Loading the JAVELIN Clinical Trial Data Into Big Query

Biomarker Identification with the Data Scientist Agent

Getting Started

Obtain the Project ID of the project that will host the BigQuery tables that will be created Next, use the Loading the JAVELIN Clinical Trial Data Into Big Query notebook to download the JAVELIN clinical trial data and upload into BigQuery. Because this notebook will download a large amount of data and requires significant disk space it is recommended to run this Notebook in a Vertex AI Workbench instance. After executing the above step, use the Biomarker Identification with the Data Scientist Agent to run the Biomarker Identificaton notebook. Optional: After running the above notebook, you can download the notebook to PDF format and then provide it as input to other AI Agents such as NotebookLM, which can produce a report and a video outline of the Biomarker Identification findings.

Reference Architecture

The main component used in the Biomarker Identification use case is the Data Science Agent for Colab Enteprise. The following reference architecture illustrates how this tool relates to other components of the larger Target and Lead Identification workflow:

Reference Architecture

Disclaimers

This is not an officially supported Google Service.

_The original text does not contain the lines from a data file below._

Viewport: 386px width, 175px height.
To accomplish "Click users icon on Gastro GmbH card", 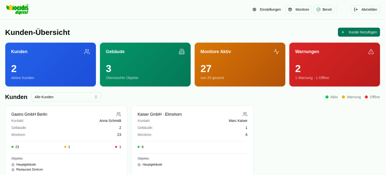I will 119,114.
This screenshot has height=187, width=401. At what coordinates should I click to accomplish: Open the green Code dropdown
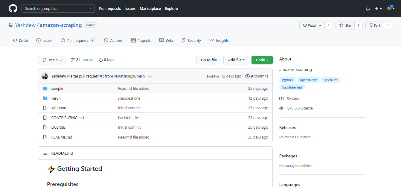click(262, 60)
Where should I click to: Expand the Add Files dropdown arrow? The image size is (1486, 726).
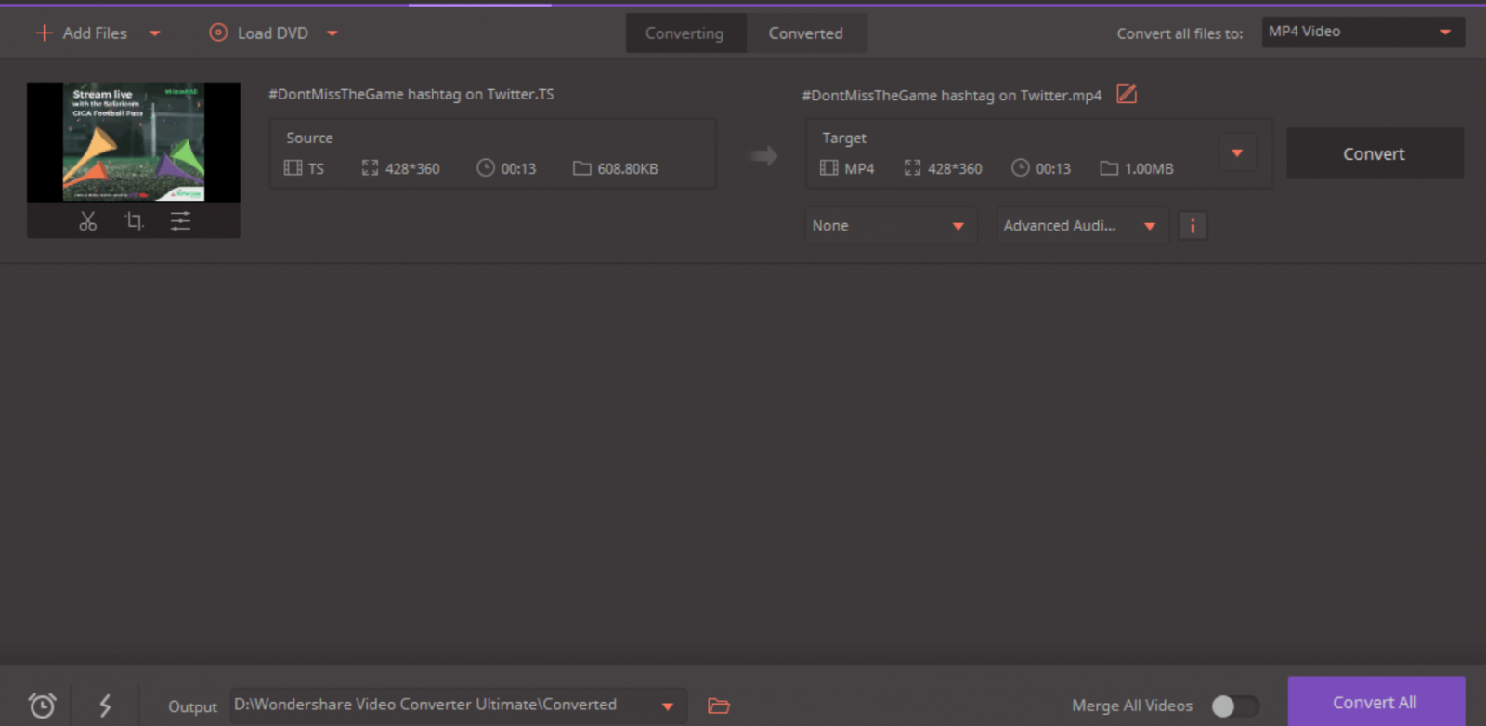[155, 33]
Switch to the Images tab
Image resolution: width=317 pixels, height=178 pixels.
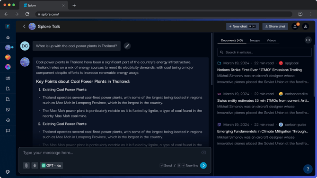[255, 40]

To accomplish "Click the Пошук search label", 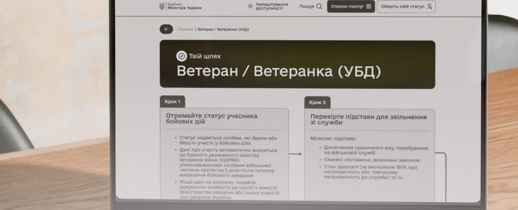I will (x=307, y=6).
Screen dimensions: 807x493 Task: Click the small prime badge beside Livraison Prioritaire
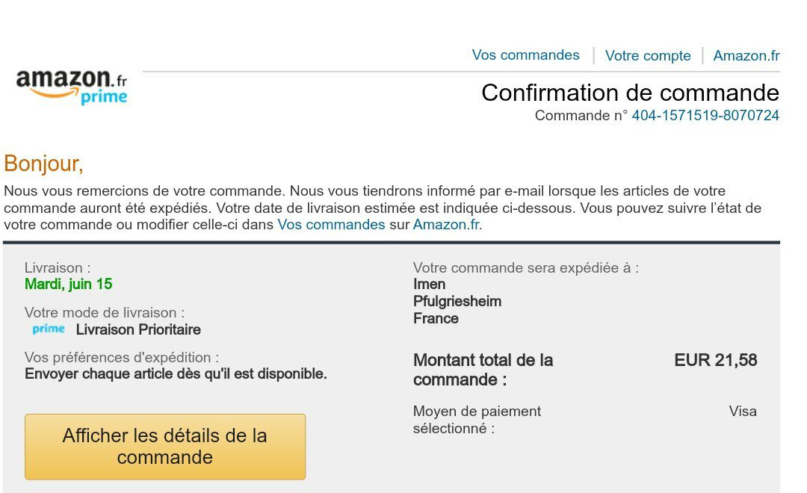tap(49, 329)
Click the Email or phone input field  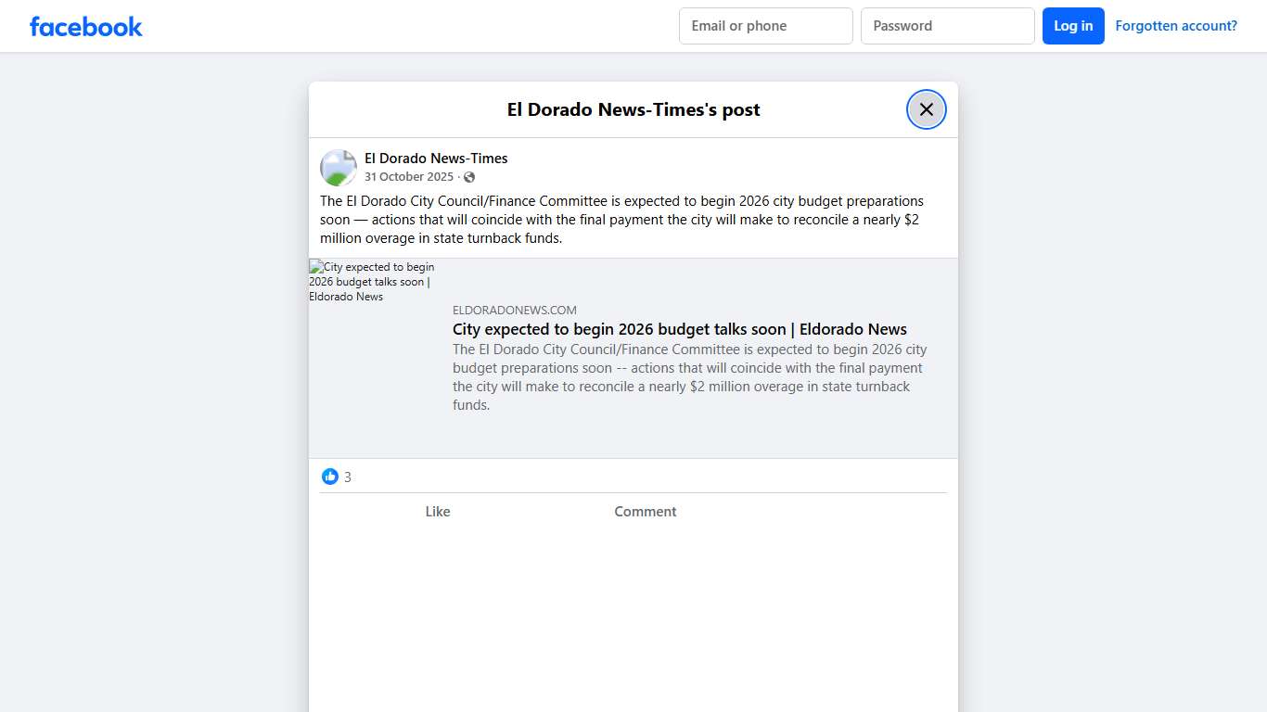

The use of this solution is on an “as-is” basis, and is not a Service offered under the Google Cloud Terms of Service.

This solution is under active development. Interfaces and functionality may change at any time.

License

This repository is licensed under the Apache License, Version 2.0 (see LICENSE). The solution includes declarative markdown files that are interpretable by certain third-party technologies (e.g., Terraform and DBT). These files are for informational use only and do not constitute an endorsement of those technologies, including any warranties, representations, or other guarantees as to their security, reliability, or suitability for purpose.